Litigation cases the Board has had to deal with this year include ones in relation to the Metro, bonds in construction and the Beverly Hills Sports Academy, as well as continuing cases regarding special education, according to Margo.

“One thing I said coming in was that I want to return to being the Board of Education, not the board of litigation, but that hasn’t gone my way as quickly as I wanted it to,” Margo said. “There are a lot of cases pending that could get resolved and turn around come September, but we’re at the whim of the court system and the amount of litigation is just disheartening.”

Vice President of the Board of Education Dr. Brian Goldberg agrees with Margo in that so much wasted time and money is put into dealing with lawsuits.

“Many people see the school district as an easy target with deep pockets and we live in a very litigious society. People’s first reaction is to sue…[and] this requires the board to spend time and money in defending or suing in order to protect itself,” Goldberg said. “We [have also] spent a lot of energy addressing an investigation into the summer Sports Academy, which was necessary but costly in terms of time and energy taken away from other issues.”

However, achievements such as “supporting more opportunities for students to compete and engage in in extra curricular activities [such as] debate, Science Olympiad, DECA, Math Counts, ACADECA, Robotics, etc.,” has been, according to Goldberg, one of the Board’s greatest achievements this year.

Goals for next year include “rebuilding the administrative team at the high school and ensuring [that] they have the tools and resources necessary to make BHHS a positive learning environment for our students and ensure academic success,” Goldberg said.

Large changes in faculty have been made, and by next year, a new administration will take over.
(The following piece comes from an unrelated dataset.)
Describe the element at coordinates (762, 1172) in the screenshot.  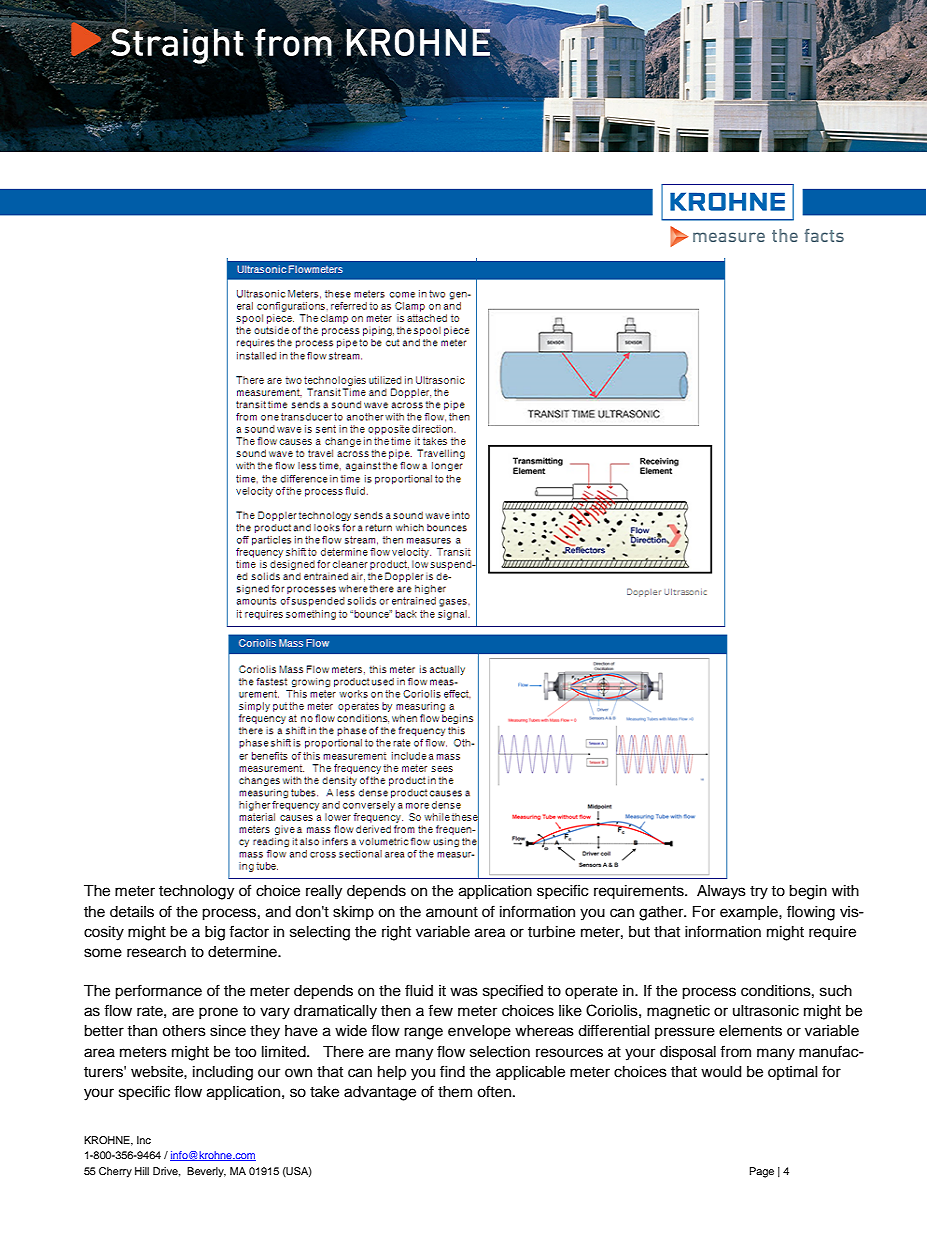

Both Margo and Goldberg are confident that this change will only increase the quality of the school.

“I hope the change next year is a step forward…it’s designed to take a step forward, though things can go wrong,” Margo said. “Not knowing an outcome is a risk, but we don’t take risks. The real risk is knowing that there are members of our faculty that could be more effective, but aren’t. Everybody deserves to have that great teacher that they rave about all the time.”
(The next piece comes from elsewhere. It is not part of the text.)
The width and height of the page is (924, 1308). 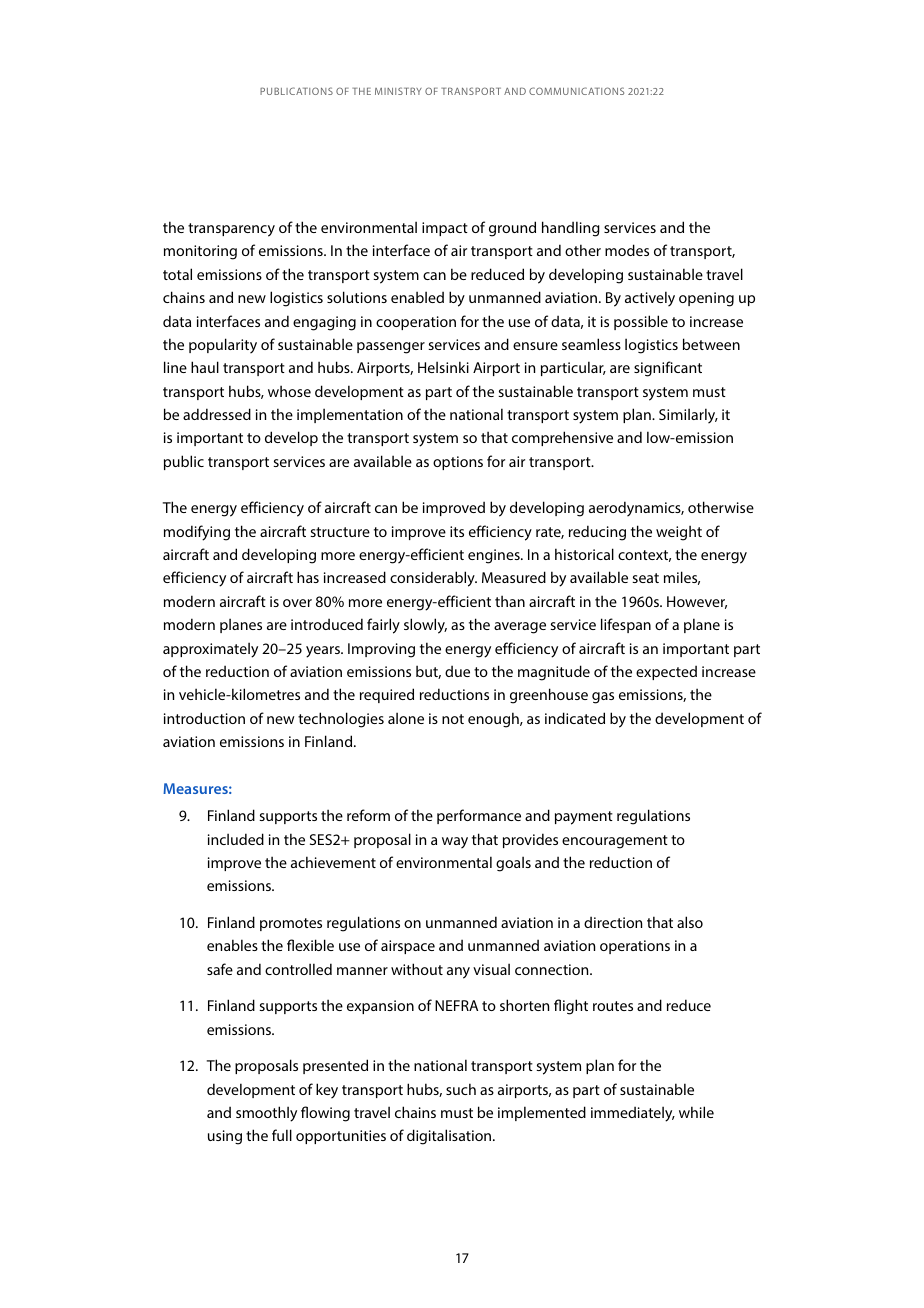 I want to click on impact, so click(x=445, y=229).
Margo believed that Beverly’s former position as one of the best high schools in the country was attributed to the skilled staff that once taught at Beverly, and that the district has lost sight that the key to a high quality school is a group of high quality teachers.

“I’ve tried stressing that the most important and effective way to be successful is to have the best teachers in our classrooms, and I think my colleagues are just beginning to see that,” Margo said. “Back when this school was among the best in the country, the staff was the reason, not the parking or buildings or all the other things we talk so much about; it’s the staff. We want to get to a point where students don’t complain about their teachers because everyone will learn and have that teacher they love.”

Goldberg agreed that “without great teachers who engage our students in learning a promote a positive learning environment in the classroom, our academics will not improve.”

He also stated that the “most important role our aviv struts have with regard to academic success is the evaluation of teachers.”

However, Goldberg went on to say that it is “often hard to balance all the competing interests within the district when there are limited resources and the students live in real time, meaning they do not get a do over for any school year.”

“As a board we have to constantly be looking at the big picture and see how everything fits together in a large puzzle that is BHUSD,” Goldberg said. “To be effective, we must keep focused on the big picture which can make you very unpopular and misunderstood at times.”

However, the key to being a successful board is to exhibit effective and powerful leadership, according to Margo.

“Something I’ve learned is that leadership comes from the gut…Sacramento doesn’t always know best.”